An unexploded bomb dropped from a U.S. airplane during World War Two will halt car and train transportation south of the Brenner Pass on the Austrian-Italian border on Sunday morning as explosives units defuse and dispose of the device.

Austrian autobahn police said on Saturday that the A22, a major north-south link between Italy and Austria, as well as the Brenner Pass highway and train connections would all be closed in both directions between 0830 CET (0730 GMT) to around noon.

A spokesman for the Austrian police said cars would be halted in a line for the duration of the disposal. There is no alternative route available during the closure, he said.

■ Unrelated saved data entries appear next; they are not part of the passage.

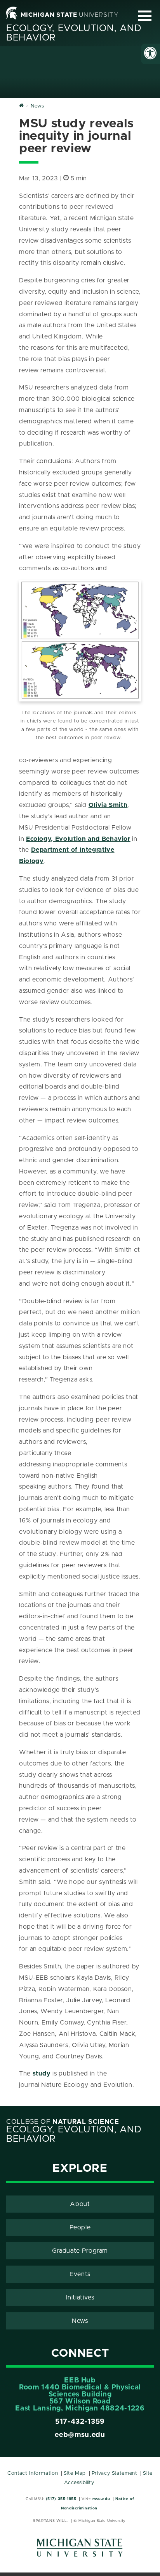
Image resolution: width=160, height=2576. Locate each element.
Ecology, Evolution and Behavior (78, 839)
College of (62, 2122)
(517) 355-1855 (61, 2499)
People (80, 2227)
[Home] (21, 106)
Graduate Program (80, 2251)
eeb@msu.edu (80, 2435)
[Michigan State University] (80, 2550)
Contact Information (32, 2473)
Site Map (75, 2473)
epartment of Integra (69, 850)
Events (80, 2274)
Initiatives (80, 2297)
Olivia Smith (108, 805)
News (80, 2321)
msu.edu (101, 2499)
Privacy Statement (114, 2473)
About (80, 2204)
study (42, 2073)
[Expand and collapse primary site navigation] (145, 16)
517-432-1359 (80, 2421)
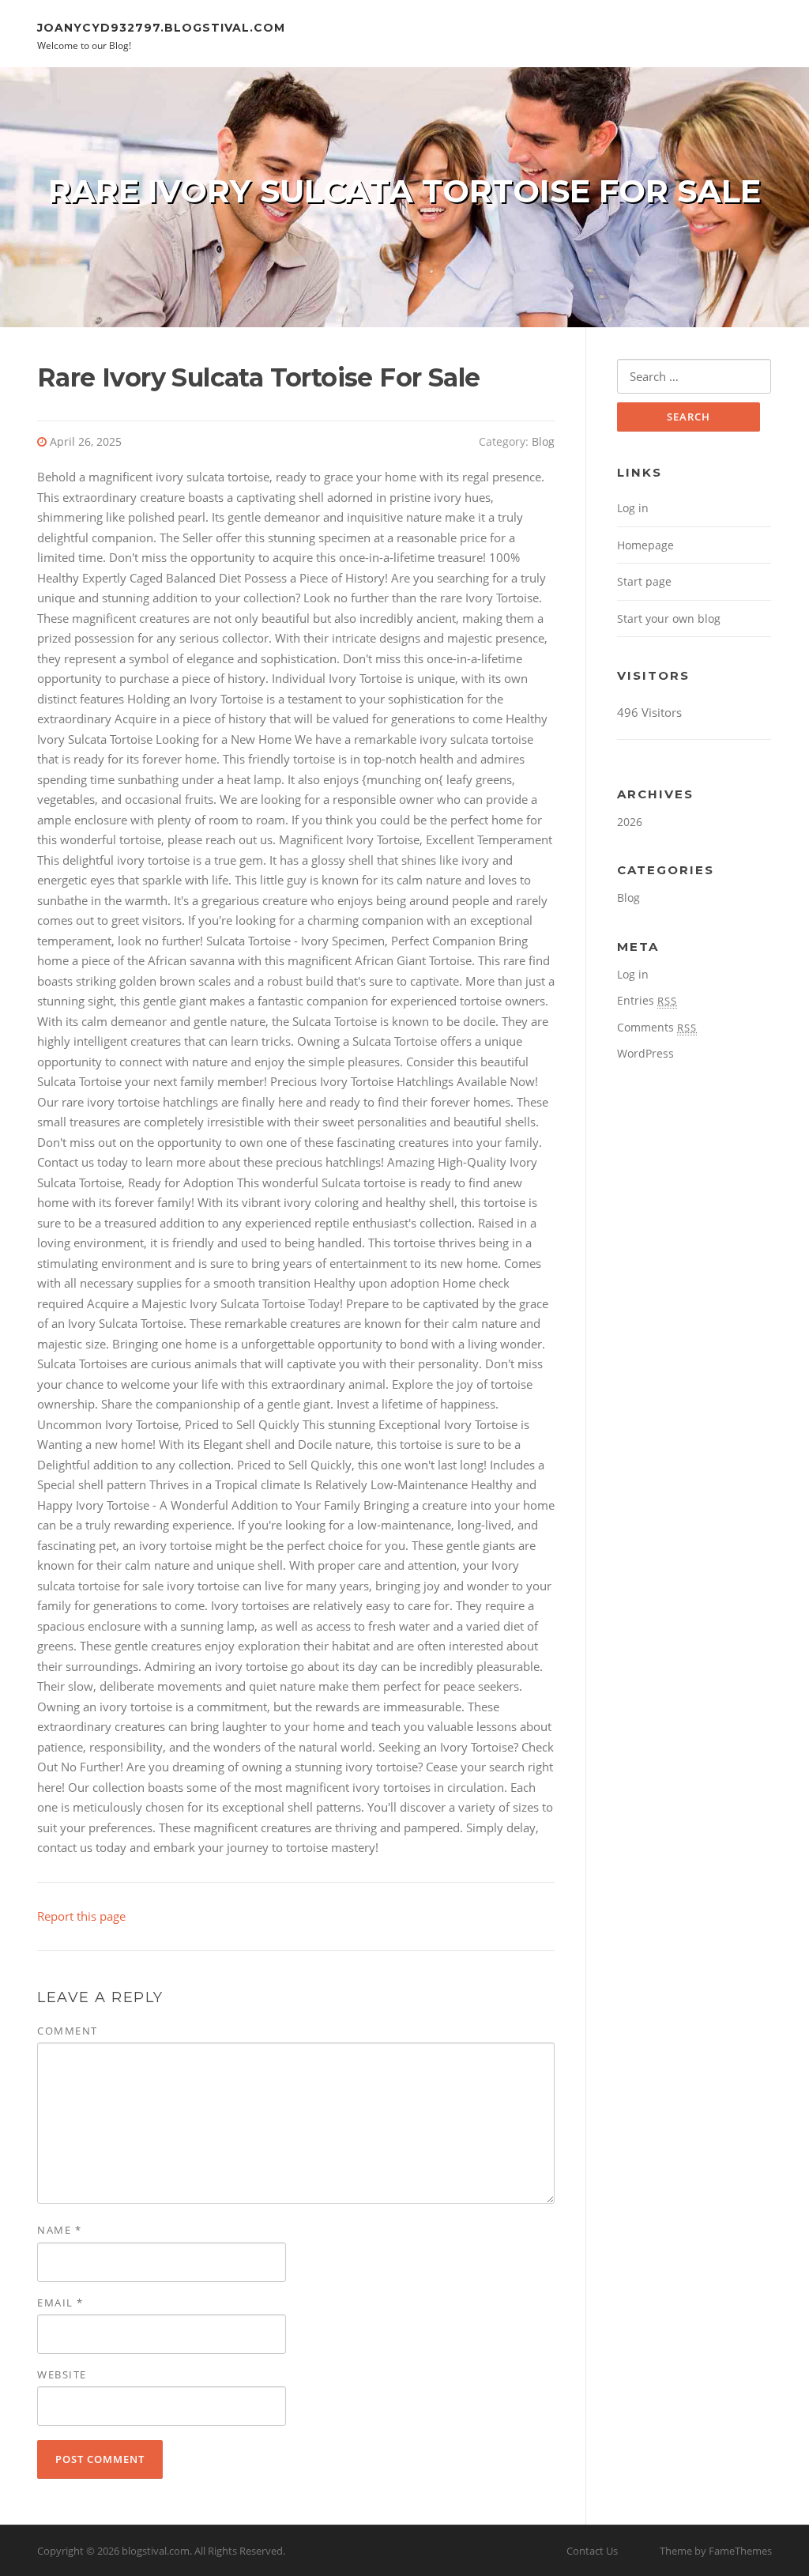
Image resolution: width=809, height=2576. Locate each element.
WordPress (645, 1053)
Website (62, 2374)
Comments (657, 1027)
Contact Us (592, 2551)
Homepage (645, 545)
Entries (647, 1000)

The spokesman said the bomb had been found near the Italian town of Sterzing in November. Residents near the site will be evacuated during the operation.

The conflict between 1939 and 1945 continues to cast a shadow on Europe after more than 70 years as unexploded bombs dropped by airplanes from rival powers are discovered. In Germany, more than 2,000 tonnes of live bombs and munitions are found every year.